**Written request:** Update the items below by changing every "Instruction" to "Directive" and leaving everything else as it is.

(Element lookup records)
_ _ _ _ _ _ _

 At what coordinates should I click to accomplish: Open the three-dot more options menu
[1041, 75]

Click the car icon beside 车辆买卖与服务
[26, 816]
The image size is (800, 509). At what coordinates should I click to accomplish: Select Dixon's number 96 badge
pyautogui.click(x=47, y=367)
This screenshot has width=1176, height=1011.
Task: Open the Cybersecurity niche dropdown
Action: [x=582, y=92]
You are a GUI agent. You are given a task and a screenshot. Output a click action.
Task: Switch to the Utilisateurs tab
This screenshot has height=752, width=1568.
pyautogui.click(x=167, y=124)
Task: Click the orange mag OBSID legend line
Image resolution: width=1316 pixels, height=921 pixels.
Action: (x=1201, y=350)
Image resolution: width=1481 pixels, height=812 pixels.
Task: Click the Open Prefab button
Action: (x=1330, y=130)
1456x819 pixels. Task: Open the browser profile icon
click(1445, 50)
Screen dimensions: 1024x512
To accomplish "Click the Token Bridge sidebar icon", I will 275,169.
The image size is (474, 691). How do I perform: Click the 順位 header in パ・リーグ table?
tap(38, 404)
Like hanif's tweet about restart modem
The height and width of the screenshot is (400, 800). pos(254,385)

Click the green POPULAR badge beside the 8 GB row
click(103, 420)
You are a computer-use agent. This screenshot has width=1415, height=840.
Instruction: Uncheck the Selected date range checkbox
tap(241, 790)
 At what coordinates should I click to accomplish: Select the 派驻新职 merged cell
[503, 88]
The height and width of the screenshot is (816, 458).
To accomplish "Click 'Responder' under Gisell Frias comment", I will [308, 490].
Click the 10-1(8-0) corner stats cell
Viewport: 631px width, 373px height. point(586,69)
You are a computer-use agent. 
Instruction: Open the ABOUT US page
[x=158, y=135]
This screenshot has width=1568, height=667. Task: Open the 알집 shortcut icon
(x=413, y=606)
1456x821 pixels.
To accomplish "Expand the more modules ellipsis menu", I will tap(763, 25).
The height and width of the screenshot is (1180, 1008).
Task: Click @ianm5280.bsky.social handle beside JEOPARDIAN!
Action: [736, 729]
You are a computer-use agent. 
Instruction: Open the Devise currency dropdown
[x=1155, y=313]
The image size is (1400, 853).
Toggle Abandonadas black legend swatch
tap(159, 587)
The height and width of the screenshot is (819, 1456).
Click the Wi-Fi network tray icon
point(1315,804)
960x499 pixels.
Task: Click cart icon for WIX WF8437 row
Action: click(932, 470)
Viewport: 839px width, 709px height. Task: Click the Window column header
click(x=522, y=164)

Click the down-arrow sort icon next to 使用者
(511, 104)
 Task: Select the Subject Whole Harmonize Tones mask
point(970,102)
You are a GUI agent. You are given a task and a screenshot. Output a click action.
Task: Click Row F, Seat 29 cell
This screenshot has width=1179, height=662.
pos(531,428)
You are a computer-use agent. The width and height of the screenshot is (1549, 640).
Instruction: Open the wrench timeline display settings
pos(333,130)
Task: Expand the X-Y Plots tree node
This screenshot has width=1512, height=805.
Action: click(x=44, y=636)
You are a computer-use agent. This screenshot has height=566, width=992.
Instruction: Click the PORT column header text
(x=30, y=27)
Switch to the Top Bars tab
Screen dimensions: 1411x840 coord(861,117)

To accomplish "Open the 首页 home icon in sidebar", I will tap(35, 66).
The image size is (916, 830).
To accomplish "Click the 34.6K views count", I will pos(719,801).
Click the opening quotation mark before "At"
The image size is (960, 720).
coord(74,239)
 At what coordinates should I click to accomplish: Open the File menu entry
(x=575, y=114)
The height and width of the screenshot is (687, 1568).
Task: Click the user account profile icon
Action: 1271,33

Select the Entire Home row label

_ _ _ _ _ _ _

**The solution:**
 At what coordinates should I click to accomplish: Open the three-dot more options menu
[1041, 75]

Click the car icon beside 车辆买卖与服务
[26, 816]
The image size is (800, 509). At what coordinates should I click to accomplish: Select Dixon's number 96 badge
pyautogui.click(x=47, y=367)
This screenshot has width=1176, height=1011.
Task: Open the Cybersecurity niche dropdown
Action: [x=582, y=92]
You are a GUI agent. You are given a task and a screenshot. Output a click action.
Task: Switch to the Utilisateurs tab
This screenshot has height=752, width=1568.
pyautogui.click(x=167, y=124)
Task: Click the orange mag OBSID legend line
Image resolution: width=1316 pixels, height=921 pixels.
Action: (x=1201, y=350)
Image resolution: width=1481 pixels, height=812 pixels.
Task: Click the Open Prefab button
Action: (x=1330, y=130)
1456x819 pixels. Task: Open the browser profile icon
click(1445, 50)
Screen dimensions: 1024x512
To accomplish "Click the Token Bridge sidebar icon", I will 275,169.
The image size is (474, 691). How do I perform: Click the 順位 header in パ・リーグ table?
tap(38, 404)
Like hanif's tweet about restart modem
The height and width of the screenshot is (400, 800). pos(254,385)

Click the green POPULAR badge beside the 8 GB row
click(103, 420)
You are a computer-use agent. This screenshot has width=1415, height=840.
Directive: Uncheck the Selected date range checkbox
tap(241, 790)
 At what coordinates should I click to accomplish: Select the 派驻新职 merged cell
[503, 88]
The height and width of the screenshot is (816, 458).
To accomplish "Click 'Responder' under Gisell Frias comment", I will [308, 490].
Click the 10-1(8-0) corner stats cell
Viewport: 631px width, 373px height. point(586,69)
You are a computer-use agent. 
Directive: Open the ABOUT US page
[x=158, y=135]
This screenshot has width=1568, height=667. Task: Open the 알집 shortcut icon
(x=413, y=606)
1456x821 pixels.
To accomplish "Expand the more modules ellipsis menu", I will tap(763, 25).
The height and width of the screenshot is (1180, 1008).
Task: Click @ianm5280.bsky.social handle beside JEOPARDIAN!
Action: [736, 729]
You are a computer-use agent. 
Directive: Open the Devise currency dropdown
[x=1155, y=313]
The image size is (1400, 853).
Toggle Abandonadas black legend swatch
tap(159, 587)
The height and width of the screenshot is (819, 1456).
Click the Wi-Fi network tray icon
point(1315,804)
960x499 pixels.
Task: Click cart icon for WIX WF8437 row
Action: click(932, 470)
Viewport: 839px width, 709px height. Task: Click the Window column header
click(x=522, y=164)

Click the down-arrow sort icon next to 使用者
(511, 104)
 Task: Select the Subject Whole Harmonize Tones mask
point(970,102)
You are a GUI agent. You are given a task and a screenshot. Output a click action.
Task: Click Row F, Seat 29 cell
This screenshot has width=1179, height=662.
pos(531,428)
You are a computer-use agent. The width and height of the screenshot is (1549, 640).
Directive: Open the wrench timeline display settings
pos(333,130)
Task: Expand the X-Y Plots tree node
This screenshot has width=1512, height=805.
Action: click(x=44, y=636)
You are a computer-use agent. This screenshot has height=566, width=992.
Directive: Click the PORT column header text
(x=30, y=27)
Switch to the Top Bars tab
Screen dimensions: 1411x840 coord(861,117)

To accomplish "Open the 首页 home icon in sidebar", I will tap(35, 66).
The image size is (916, 830).
To accomplish "Click the 34.6K views count", I will pos(719,801).
Click the opening quotation mark before "At"
The image size is (960, 720).
coord(74,239)
 At what coordinates should I click to accomplish: Open the File menu entry
(x=575, y=114)
The height and width of the screenshot is (687, 1568).
Task: Click the user account profile icon
Action: 1271,33

Select the Entire Home row label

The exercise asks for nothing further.